ARPC begins elimination of microfilm

  • Published
  • By By Tech. Sgt. Rob Hazelett
  • Air Reserve Personnel Center Public Affairs
The microfilm era will come to an end at the Air Reserve Personnel Center once the last images are converted to an electronic format and uploaded to the Automated Records Management System beginning Aug. 1, 2012, on Buckley Air Force Base, Colo.

More than 13 million images have been transferred to hard drives, which are backed up with DVDs, in preparation for the microfiche destruction by Aug. 31.

"We feel very confident that when the microfiche was placed on hard drives everything that existed on microfiche and turned over for conversion has been captured. The conversion process included quality control of the process and final product," said Jackie Bing, sustainment division chief Total Force Service Center - Denver.

"Additionally, two separate contractors measured the number of images ARPC had on microfiche and their totals were within the range of the center's estimated 14 million images. Therefore, we knew duplicates would be found to account for any differences in totals," Bing added.

Air Force approval for microfilming Air Force Reserve and Air National Guard records was granted in June 1971. The center began using microfiche when the first batches of ARPC records were pulled from files for microfilming June 24, 1974.

The project was completed for the Reserves in 1977 and ANG records were completed March 1978.

Several ARPC employees got their start in the microfilm branch, including Mark Nelson, ARPC historian, who served as a military personnel technician at the time.

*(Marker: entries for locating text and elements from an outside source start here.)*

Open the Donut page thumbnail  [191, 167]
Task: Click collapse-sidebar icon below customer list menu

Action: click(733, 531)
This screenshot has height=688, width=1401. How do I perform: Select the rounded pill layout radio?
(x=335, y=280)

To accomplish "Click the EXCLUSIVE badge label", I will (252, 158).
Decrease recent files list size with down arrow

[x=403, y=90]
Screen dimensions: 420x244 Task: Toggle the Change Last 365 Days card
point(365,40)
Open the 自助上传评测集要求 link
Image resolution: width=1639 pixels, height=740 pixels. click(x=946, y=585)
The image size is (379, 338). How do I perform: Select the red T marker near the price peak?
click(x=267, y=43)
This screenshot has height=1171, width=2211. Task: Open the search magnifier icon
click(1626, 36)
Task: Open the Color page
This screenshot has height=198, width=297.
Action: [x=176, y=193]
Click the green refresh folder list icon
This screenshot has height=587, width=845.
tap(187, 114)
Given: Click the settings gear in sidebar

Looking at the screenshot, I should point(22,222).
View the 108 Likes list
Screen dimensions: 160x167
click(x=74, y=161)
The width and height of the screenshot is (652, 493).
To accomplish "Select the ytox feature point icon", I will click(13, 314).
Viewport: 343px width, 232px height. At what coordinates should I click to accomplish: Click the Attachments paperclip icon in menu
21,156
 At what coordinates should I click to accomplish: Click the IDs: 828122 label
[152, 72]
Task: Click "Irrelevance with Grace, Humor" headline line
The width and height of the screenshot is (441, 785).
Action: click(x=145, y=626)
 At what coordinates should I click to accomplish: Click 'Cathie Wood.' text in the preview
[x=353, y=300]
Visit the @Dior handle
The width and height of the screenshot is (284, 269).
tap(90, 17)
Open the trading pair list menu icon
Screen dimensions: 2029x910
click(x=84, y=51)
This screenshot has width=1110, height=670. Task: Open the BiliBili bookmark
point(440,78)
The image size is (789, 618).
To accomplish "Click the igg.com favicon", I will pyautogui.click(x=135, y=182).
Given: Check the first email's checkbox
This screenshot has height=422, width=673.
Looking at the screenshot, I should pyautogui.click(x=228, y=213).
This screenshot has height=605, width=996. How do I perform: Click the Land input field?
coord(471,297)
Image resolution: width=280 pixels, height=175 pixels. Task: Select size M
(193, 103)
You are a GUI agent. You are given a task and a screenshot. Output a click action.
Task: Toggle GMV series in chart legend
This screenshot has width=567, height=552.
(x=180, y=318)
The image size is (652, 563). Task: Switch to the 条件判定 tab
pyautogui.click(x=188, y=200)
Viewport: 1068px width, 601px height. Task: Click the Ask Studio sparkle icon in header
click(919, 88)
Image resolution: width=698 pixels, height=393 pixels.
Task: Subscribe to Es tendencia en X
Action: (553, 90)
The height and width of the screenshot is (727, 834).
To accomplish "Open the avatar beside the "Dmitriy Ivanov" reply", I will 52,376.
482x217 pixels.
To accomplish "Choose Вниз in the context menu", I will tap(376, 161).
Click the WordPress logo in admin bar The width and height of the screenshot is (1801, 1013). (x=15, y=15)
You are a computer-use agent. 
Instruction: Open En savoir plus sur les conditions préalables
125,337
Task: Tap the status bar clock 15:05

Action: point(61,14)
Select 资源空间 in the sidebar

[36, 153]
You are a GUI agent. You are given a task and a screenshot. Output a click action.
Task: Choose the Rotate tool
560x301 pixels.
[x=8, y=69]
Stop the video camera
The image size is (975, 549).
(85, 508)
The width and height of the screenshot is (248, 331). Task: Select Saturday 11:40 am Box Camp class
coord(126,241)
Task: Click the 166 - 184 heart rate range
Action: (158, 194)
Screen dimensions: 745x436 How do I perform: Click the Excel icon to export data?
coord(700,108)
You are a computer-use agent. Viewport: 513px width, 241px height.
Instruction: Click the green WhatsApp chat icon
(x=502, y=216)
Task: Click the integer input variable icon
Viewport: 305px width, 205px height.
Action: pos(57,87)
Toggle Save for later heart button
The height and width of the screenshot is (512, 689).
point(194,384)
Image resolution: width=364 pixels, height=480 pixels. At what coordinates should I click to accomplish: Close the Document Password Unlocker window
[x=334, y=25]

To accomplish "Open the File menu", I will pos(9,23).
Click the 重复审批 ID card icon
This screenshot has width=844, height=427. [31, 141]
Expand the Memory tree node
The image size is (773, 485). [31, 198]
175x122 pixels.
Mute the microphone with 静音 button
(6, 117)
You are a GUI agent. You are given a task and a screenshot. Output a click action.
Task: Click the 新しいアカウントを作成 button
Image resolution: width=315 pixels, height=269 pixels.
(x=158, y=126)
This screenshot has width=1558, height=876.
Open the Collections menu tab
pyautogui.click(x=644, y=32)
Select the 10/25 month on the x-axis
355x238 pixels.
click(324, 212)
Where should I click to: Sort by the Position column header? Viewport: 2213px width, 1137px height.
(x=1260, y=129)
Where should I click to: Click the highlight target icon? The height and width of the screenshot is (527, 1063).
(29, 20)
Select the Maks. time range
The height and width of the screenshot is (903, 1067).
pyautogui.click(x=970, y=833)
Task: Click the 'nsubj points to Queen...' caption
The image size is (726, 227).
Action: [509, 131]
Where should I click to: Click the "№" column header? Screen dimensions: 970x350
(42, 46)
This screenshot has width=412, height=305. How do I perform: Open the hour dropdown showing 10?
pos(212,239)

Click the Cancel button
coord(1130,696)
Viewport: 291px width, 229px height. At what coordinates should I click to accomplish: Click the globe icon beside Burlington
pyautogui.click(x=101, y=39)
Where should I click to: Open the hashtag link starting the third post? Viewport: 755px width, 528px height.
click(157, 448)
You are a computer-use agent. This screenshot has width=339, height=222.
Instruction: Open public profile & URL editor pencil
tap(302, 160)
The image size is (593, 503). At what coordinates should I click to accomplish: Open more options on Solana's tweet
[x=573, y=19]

"My first job at ARPC in 1993 was working in the so-called 'inner room' in the mounting unit. Our job was to cut the images off a long roll and mount them on the correct fiche," Nelson said. "Each servicemember's mylar sheet had a different letter: C for correspondence, M for medical, and so on. A member's entire set of microfiche was called a 'fiche family.' Now that everything is digitized, we can store and recall all that data from our desks."

With the destruction of the microfilm, the progress is evident.

"A whole process of loaning, retrieving and maintaining microfiche has been eliminated. It's exciting to see the progress the center continually makes in this digital age to better serve the customer and to be a part of helping it happen," Bing said.